Enfin, la transition éthiopienne suscite aussi des interrogations sur le plan international. Meles Zenawi avait indiscutablement un don pour la diplomatie, qu’il a su employer à l’avantage de son pays. Son engagement volontaire aux côtés des Etats-Unis dans la lutte anti-terroriste vaut à l’Ethiopie d’être un des pays favoris des donateurs occidentaux (Addis-Abeba a reçu 6,2 milliards de dollars d’aide américaine au cours des dix dernières années) ; les liens personnels qu’il avait tissés avec les dirigeants du Soudan et du Sud-Soudan lui donnaient aussi un rôle important dans la résolution du conflit entre les deux pays. Desalegn a, à son avantage, une bonne connaissance des dossiers internationaux, puisqu’il a dirigé la diplomatie éthiopienne depuis deux ans. L’engagement de troupes éthiopiennes dans les opérations de paix régionales n’est a priori pas menacé ; mais les talents personnels et le leadership de Meles seront quant à eux difficiles à imiter. De plus, si les Etats-Unis ont pour l’instant apporté leur soutien au nouveau Premier ministre, peut-être adopteront-ils désormais une attitude plus exigeante vis-à-vis d’un régime autoritaire, qui s’est nettement crispé au cours des dernières années.

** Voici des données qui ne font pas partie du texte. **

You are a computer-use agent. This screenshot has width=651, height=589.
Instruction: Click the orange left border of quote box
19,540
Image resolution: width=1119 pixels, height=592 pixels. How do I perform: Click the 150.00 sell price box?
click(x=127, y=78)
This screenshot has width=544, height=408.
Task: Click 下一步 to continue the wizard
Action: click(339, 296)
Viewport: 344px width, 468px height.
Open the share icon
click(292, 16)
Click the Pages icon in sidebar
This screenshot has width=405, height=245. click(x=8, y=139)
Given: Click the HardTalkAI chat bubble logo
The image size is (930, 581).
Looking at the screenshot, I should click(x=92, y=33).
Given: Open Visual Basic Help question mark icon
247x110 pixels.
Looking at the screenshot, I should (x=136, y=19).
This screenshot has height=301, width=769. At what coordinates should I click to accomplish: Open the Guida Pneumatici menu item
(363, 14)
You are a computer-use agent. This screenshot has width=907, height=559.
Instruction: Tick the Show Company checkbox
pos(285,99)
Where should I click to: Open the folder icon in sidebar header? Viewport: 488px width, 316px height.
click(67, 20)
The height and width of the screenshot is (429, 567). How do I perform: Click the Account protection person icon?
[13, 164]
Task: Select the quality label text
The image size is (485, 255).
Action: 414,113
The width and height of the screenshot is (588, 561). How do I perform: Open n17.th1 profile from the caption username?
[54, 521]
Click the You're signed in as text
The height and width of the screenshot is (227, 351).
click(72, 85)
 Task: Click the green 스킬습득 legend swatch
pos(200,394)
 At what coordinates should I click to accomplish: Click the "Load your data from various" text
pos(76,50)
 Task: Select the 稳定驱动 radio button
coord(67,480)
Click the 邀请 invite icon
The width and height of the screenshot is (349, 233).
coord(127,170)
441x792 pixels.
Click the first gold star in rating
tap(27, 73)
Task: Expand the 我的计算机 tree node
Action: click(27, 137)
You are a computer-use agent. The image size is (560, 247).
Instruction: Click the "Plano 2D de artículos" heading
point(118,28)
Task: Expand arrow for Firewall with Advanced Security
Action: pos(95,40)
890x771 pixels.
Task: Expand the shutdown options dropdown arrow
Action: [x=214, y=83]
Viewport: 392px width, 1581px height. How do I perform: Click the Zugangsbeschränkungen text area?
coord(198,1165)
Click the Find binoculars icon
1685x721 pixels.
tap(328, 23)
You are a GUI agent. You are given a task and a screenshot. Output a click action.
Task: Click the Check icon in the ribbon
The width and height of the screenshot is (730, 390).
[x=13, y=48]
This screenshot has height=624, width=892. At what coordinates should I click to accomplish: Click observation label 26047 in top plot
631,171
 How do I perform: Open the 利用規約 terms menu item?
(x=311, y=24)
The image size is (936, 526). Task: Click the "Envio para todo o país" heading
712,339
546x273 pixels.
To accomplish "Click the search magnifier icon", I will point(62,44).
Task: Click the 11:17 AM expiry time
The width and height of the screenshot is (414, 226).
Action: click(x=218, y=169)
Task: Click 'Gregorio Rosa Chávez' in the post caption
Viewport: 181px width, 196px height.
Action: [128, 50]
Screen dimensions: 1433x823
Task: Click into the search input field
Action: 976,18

Investi jusqu’aux prochaines élections générales de 2015, Hailemariam Desalegn va donc gouverner l’Ethiopie pendant trois ans ; trois années, après un changement de pouvoir inédit, qui détermineront largement l’évolution du pays. A n’en pas douter, il sera attendu au tournant.


Vincent Rouget

Meles Zenawi : un visionnaire implacable

Si parfois il usa de la répression et restreint les libertés publiques, Meles Zenawi était un leader brillant et déterminé, et il se passera sûrement de longues années avant que l’Ethiopie et la Corne de l’Afrique ne voient monter au créneau un leader de sa trempe. Meles Zenawi, Premier Ministre défunt de la nation Ethiopienne, manquera beaucoup à son pays dont la croissance démographique fulgurante (85 millions aujourd’hui et probablement 120 millions en 2025) représente autant un enjeu qu’une promesse pour le futur. Meles était l’un des chefs de gouvernement les plus intelligents d’Afrique Subsaharienne. Contrairement à la plupart de ses confrères, il avait une vision claire et à long-terme du chemin que l’Ethiopie devrait suivre pour surmonter les défis de la pauvreté et du faible niveau d’éducation.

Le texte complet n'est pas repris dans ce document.